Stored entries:
* * *

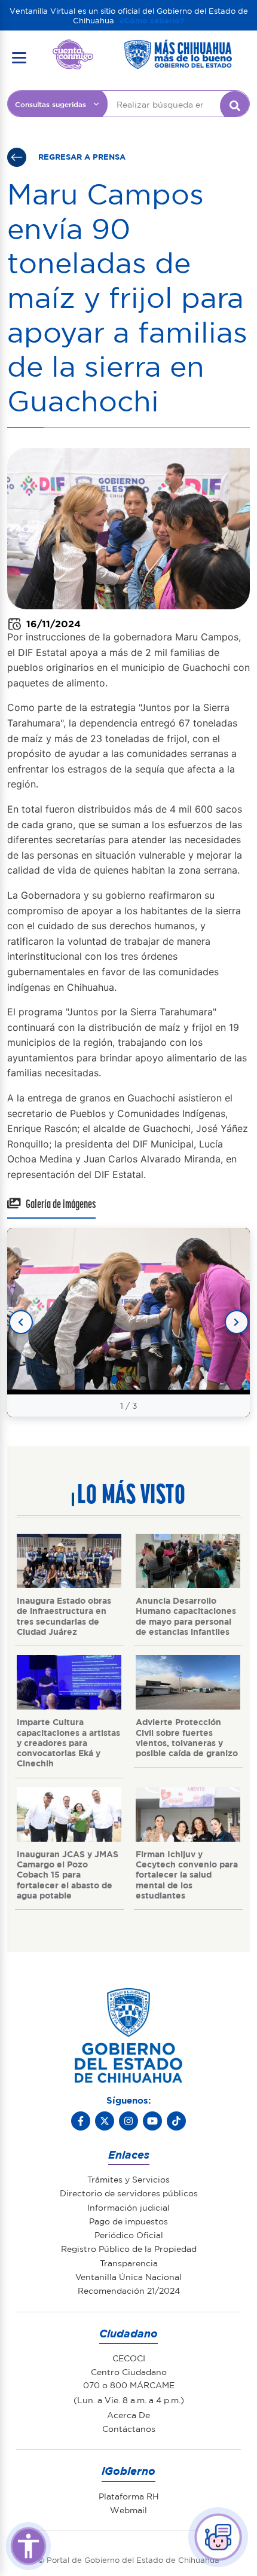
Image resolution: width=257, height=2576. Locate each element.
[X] (104, 2121)
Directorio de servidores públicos (129, 2193)
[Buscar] (235, 106)
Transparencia (129, 2262)
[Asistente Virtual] (218, 2537)
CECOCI (128, 2358)
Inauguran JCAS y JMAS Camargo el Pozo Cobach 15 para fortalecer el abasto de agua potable (67, 1874)
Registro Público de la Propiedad (129, 2248)
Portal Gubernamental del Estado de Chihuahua (73, 48)
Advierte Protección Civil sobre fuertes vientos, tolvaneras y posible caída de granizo (187, 1737)
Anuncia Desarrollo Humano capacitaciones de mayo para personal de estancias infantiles (186, 1615)
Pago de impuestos (128, 2221)
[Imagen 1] (114, 1379)
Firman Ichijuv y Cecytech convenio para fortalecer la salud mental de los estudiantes (187, 1874)
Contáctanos (128, 2428)
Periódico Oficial (128, 2234)
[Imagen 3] (143, 1379)
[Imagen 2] (128, 1379)
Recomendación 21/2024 (129, 2290)
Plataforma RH (129, 2496)
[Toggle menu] (19, 57)
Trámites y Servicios (128, 2179)
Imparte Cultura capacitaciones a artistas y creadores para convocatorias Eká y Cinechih (68, 1742)
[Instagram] (128, 2121)
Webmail (128, 2509)
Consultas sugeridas (50, 104)
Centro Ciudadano (129, 2371)
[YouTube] (152, 2121)
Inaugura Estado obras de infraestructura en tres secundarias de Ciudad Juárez (64, 1615)
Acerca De (128, 2414)
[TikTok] (176, 2121)
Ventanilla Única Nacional (128, 2276)
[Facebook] (80, 2121)
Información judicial (128, 2207)
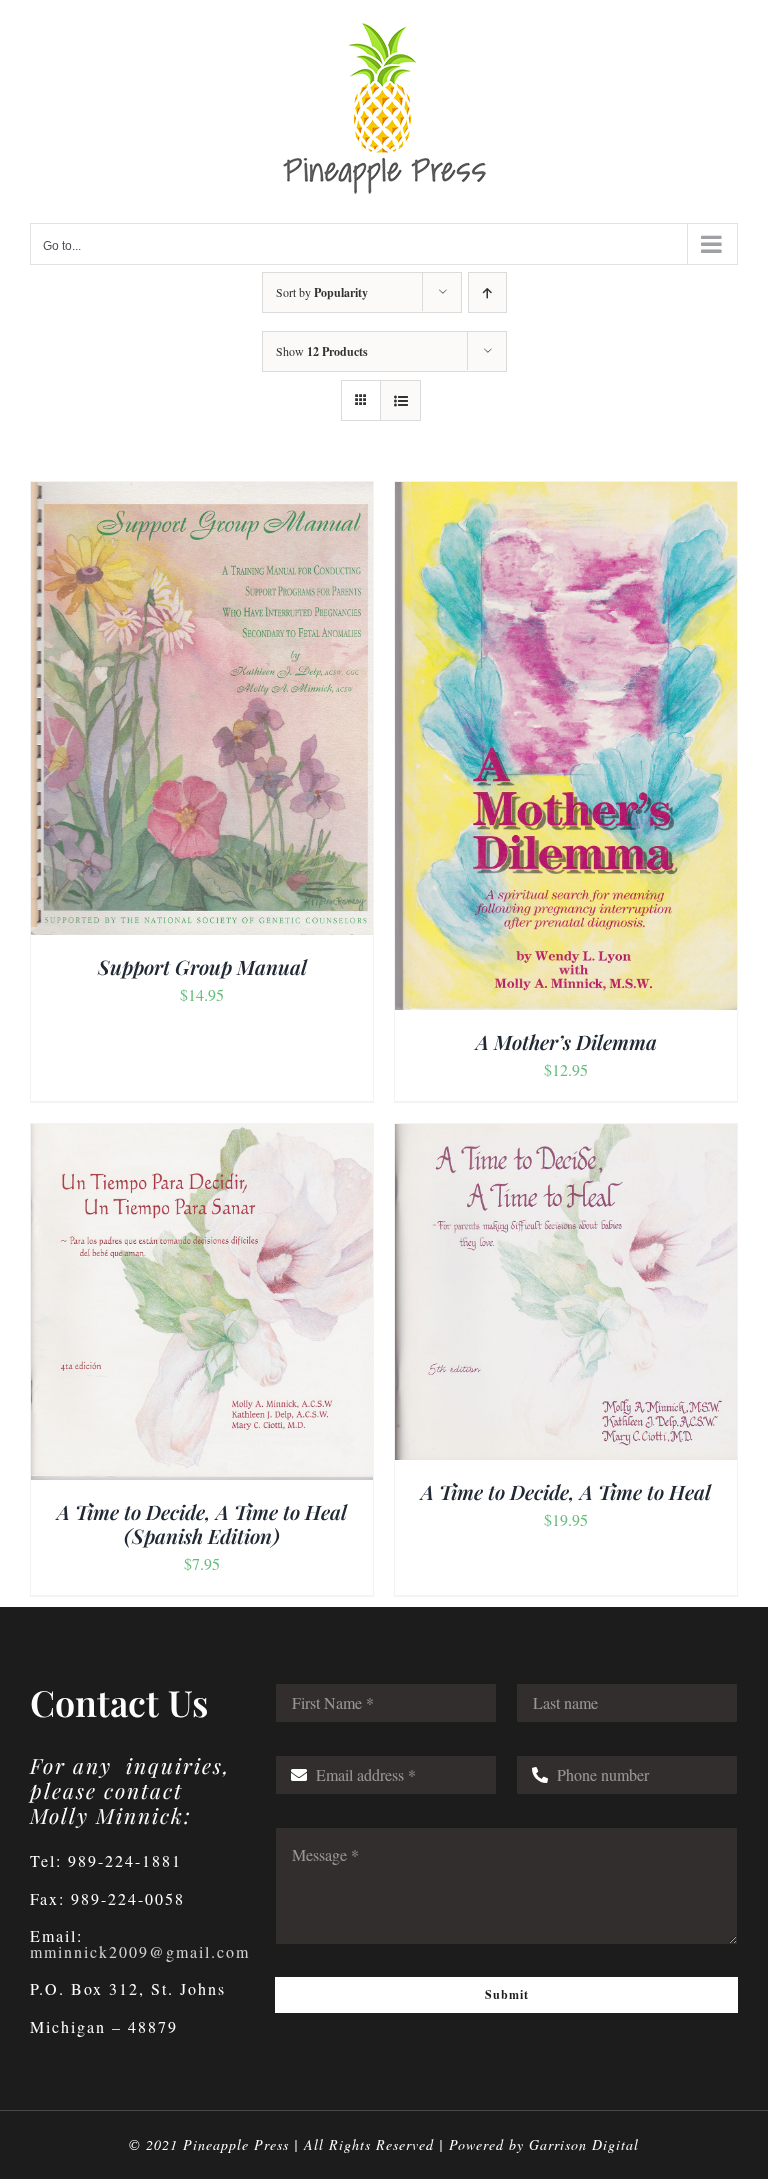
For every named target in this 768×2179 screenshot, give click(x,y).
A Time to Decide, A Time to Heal (566, 1491)
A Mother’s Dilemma (566, 1041)
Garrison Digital (584, 2144)
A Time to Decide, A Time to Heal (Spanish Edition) (202, 1523)
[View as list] (400, 400)
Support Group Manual (202, 966)
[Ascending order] (487, 292)
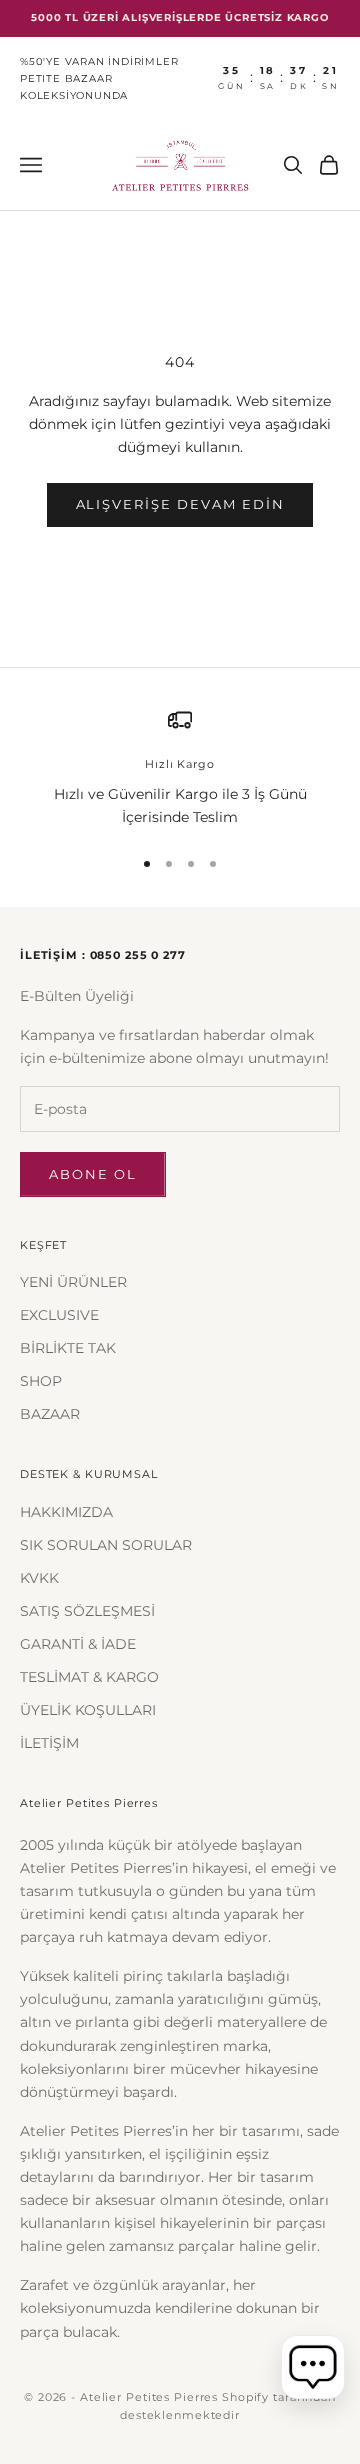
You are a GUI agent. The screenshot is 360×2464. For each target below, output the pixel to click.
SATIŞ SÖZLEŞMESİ (87, 1611)
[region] (180, 768)
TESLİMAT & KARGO (89, 1677)
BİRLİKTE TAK (68, 1348)
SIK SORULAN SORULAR (106, 1545)
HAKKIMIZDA (66, 1512)
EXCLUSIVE (59, 1315)
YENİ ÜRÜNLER (73, 1282)
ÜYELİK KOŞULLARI (88, 1710)
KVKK (39, 1578)
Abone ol (93, 1174)
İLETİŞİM (49, 1743)
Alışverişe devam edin (180, 504)
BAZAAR (50, 1414)
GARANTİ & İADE (78, 1644)
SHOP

* * *

**Your goal**: Pick out every line above that holds the word "Heal" and copy it.

**Result of this exercise**:
A Time to Decide, A Time to Heal (566, 1491)
A Time to Decide, A Time to Heal (Spanish Edition) (202, 1523)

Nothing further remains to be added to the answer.